Philip Reames via Phabricator via llvm-commits llvm-commits at lists.llvm.org
Wed May 19 11:02:24 PDT 2021


reames added a comment.

@nikic I'm going to try to expand a bit on my current thinking, but this may be easier to discuss on a call.  Back and forth with instant clarification seems quite useful.  :)

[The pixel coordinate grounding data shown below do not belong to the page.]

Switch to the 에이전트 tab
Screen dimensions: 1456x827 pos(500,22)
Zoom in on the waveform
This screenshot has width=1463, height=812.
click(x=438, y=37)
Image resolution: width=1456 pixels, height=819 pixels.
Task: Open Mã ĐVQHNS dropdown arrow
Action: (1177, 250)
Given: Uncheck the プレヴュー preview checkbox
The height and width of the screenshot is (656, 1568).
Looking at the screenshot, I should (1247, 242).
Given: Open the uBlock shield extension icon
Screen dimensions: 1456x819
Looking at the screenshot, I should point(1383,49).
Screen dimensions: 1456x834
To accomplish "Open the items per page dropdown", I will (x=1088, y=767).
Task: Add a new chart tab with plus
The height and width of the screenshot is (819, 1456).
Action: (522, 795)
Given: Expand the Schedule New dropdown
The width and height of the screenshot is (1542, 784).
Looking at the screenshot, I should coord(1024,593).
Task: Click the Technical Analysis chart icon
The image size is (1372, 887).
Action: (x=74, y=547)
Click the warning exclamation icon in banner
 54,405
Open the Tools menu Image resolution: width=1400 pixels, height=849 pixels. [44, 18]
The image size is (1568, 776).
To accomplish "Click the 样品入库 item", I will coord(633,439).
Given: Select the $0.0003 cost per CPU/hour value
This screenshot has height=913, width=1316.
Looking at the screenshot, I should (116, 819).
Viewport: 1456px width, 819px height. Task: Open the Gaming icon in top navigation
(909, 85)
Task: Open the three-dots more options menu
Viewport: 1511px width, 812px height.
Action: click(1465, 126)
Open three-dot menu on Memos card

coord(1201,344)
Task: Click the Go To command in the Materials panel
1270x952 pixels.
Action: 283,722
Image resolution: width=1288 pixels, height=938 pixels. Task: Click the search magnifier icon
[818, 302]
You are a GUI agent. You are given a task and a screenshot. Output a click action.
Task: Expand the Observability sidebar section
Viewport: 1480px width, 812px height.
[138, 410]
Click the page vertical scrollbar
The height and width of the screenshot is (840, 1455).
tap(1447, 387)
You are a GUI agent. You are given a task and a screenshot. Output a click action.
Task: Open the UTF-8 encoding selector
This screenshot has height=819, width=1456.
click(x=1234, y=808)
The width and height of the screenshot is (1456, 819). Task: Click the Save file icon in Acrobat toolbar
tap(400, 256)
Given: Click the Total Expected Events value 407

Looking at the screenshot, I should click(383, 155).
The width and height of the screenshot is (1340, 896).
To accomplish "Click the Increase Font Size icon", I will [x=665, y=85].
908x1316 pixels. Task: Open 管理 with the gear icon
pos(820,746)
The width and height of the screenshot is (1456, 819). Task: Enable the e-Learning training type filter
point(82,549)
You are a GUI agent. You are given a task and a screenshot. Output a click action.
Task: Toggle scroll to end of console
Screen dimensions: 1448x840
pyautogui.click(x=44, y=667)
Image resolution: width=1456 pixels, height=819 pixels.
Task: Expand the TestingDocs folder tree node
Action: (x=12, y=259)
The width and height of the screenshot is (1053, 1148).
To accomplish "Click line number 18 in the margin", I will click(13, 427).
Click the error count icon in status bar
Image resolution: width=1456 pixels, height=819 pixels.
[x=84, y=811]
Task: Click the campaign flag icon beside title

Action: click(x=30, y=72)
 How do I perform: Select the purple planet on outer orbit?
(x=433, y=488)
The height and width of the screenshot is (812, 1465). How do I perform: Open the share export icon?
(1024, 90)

All of the following will use the same example you did.  Specifically:
loop:

  %iv = phi i32 [ 0, %entry ], [ %iv.inc, %loop ]
  %iv.inc = add nsw i32 %iv, 3
  call void @may_exit()
  %becond = icmp ne i32 %iv.inc, 46
  br i1 %becond, label %loop, label %leave

There are two interrelated sources of exit count information here:

1. If the exit is actually taken.
2. If the loop must hit UB.

As you pointed out, in this example without the nsw flag, this is an infinite loop.  As such, part (a) contributes nothing to our analysis.  Part (b) gives us an exit count of UINT32_MAX udiv 3 - because we can prove that a) poison is produced on that iteration and b) that poison reaches a UB triggering instruction.

In the current code, computeBECount also relies on wrapping being impossible (either by proof or by assumption) with it's reasoning about delta offsets.  (I have separate reason to believe there's potentially a latent bug somewhere here, but haven't yet found it.)  Note that this is still computing part (a) above, it isn't really computing (b) per se.  This is one reason I'm really nervous about your change.

When reasoning, I think we need to carefully distinguish how we use part (b) facts.  In particular, we need to distinguish the case where we know that UB would trigger on EC=x for this exit, and the case where the loop is guaranteed to exit through this exit (and thus *must* trigger UB).  For the first, we can clearly report UINT32_MAX udiv 3 as an exit count for this exit without considering any other exit or the structure of the loop.  For the second, we need the fact that this exit is the only exit and there are no abnormal exits to return anything less.  But interestingly, if we can return anything less, we can also return any arbitrary value (e.g. 0) because we have now proven this loop *must* execute UB.  (On this example, we can not do this last bit because @may_exit may be an abnormal exit.)

Hopefully I didn't make any critical mistakes in the above.  This stuff is subtle and confusing.